The Conservatives announced Saturday that the Canadian Partnership Against Cancer would be given a renewed five-year mandate and $50 million a year beginning in 2017 if they form government.
The organization was set up by the Conservative government in 2006 to implement a Canadian strategy for cancer control.
Its funding and mandate have been renewed twice already, with the current term and cash set to run out in 2017.
The group focuses on improving access to cancer screening and detection, especially in vulnerable populations like First Nations communities, as well as on improving patient care and on data collection.
Saturday's pledge is the first foray into health care policy the Conservatives have made since the campaign began in August.
It came as Harper was spending the weekend out of the public eye, and the low key nature of the pledge perhaps underscores an issue raised by the Canadian Cancer Society ahead of the election -- that health care is no longer seen as a top priority on the national agenda.
The society says the Conservative government had taken some positives steps, like the partnership, but there were a lot of missed opportunities.
"What's left is cheque book federalism: Ottawa takes in and ships out billions of tax dollars for health care but without setting clear national objectives for its investments or effectively measuring their impact," the society said in a report laying out recommendations for the federal party platforms.

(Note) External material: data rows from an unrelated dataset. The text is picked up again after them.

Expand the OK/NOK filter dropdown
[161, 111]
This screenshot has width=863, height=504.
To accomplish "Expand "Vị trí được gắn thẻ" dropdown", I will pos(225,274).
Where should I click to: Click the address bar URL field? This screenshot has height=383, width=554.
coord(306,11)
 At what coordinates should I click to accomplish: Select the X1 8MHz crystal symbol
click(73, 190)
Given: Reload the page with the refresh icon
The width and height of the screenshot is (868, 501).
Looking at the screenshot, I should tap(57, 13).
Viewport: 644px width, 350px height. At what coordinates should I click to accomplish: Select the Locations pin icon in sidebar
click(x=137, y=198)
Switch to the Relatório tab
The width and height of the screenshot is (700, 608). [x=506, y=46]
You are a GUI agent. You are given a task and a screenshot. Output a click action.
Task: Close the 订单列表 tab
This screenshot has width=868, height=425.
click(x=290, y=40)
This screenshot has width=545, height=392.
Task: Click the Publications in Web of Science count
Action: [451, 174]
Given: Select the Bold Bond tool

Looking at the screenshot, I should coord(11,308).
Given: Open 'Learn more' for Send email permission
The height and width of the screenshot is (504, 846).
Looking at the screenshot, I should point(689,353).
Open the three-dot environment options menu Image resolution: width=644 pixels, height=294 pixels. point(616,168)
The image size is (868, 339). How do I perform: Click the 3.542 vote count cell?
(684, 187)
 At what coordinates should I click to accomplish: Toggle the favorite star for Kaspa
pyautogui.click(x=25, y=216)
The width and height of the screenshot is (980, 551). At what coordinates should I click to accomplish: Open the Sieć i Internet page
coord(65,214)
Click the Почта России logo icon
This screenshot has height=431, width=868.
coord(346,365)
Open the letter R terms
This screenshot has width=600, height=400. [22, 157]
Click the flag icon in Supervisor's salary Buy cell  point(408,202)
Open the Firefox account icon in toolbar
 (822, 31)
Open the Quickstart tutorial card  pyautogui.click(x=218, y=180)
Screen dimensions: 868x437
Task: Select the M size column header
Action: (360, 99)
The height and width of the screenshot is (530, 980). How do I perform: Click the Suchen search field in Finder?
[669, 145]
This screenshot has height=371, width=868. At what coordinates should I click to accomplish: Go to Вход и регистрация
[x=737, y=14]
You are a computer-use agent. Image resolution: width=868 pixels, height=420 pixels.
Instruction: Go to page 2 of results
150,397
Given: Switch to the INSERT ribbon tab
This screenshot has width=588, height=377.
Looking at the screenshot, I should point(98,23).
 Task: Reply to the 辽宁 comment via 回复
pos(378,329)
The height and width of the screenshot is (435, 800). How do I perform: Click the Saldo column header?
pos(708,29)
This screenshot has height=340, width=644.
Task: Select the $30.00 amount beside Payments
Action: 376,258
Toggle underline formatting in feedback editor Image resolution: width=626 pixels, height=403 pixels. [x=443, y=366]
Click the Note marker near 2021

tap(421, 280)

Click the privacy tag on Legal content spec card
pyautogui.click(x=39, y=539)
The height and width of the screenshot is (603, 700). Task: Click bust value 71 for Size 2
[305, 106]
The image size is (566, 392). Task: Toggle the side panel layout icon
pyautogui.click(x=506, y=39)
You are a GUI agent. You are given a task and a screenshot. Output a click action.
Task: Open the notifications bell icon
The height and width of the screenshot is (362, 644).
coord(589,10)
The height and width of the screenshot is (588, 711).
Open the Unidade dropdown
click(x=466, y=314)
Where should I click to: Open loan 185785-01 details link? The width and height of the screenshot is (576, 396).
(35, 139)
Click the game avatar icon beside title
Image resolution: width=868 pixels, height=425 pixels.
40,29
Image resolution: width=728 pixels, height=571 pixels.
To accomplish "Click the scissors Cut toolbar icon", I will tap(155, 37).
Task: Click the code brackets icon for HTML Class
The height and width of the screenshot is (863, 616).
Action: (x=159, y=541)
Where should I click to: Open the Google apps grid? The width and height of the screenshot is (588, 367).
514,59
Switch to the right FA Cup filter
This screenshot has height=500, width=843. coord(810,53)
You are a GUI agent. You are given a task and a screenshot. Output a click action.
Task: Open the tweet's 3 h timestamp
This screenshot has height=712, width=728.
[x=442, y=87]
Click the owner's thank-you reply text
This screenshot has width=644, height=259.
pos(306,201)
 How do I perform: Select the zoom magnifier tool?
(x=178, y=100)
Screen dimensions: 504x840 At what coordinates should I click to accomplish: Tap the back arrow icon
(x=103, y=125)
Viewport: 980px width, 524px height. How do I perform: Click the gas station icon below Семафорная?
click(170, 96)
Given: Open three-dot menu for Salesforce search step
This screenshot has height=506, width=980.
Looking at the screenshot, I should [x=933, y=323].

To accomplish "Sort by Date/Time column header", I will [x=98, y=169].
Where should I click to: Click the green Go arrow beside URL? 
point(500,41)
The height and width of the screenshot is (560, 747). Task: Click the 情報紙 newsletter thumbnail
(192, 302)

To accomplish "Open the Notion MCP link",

The cancer society welcomed the Conservative announcement, issuing a statement saying cancer is a "national health challenge that demands national solutions."
The year the partnership will have its funding renewed is the same year as a Conservative government would start using a new formula to determine how much money it will transfer to the provinces for health care, tying the increases to economic and population growth but promising it would never fall below three per cent a year.
The transfers have become a political hot button this campaign.
The Liberals have said their infrastructure program would require taking the country into deficit and the Conservatives' political rebuttal is to seek to remind people the last Liberal government slashed its a deficit by cutting those health payments.
Liberal leader Justin Trudeau was the only major party leader on the campaign trail on Saturday, spending his time in the Greater Toronto Area.
Trudeau says a Liberal administration would repeal the Conservative government's citizenship law so all citizens are treated equally.
Trudeau told an Islamic conference in Mississauga that "Liberals believe in a Canada that is united -- strong not in spite of its differences, but precisely because of them."
Mulcair has also promised to repeal the Conservative citizenship legislation, which would allow the government to revoke citizenship for anyone convicted of terrorism, treason or espionage offences inside or outside of Canada. The rules also apply to dual citizens who take up arms against Canada by fighting in a foreign army or joining an international terrorist organization.
The Conservatives have maintained the law is needed to combat terrorism.
Mulcair was also off the campaign trail, but the New Democrats put up two of their Toronto candidates to assail the Conservatives' anti-terrorism law and attack the Liberals for supporting it.
The New Democrats say if elected they'll repeal the legislation, which gives intelligence and security agencies greater powers.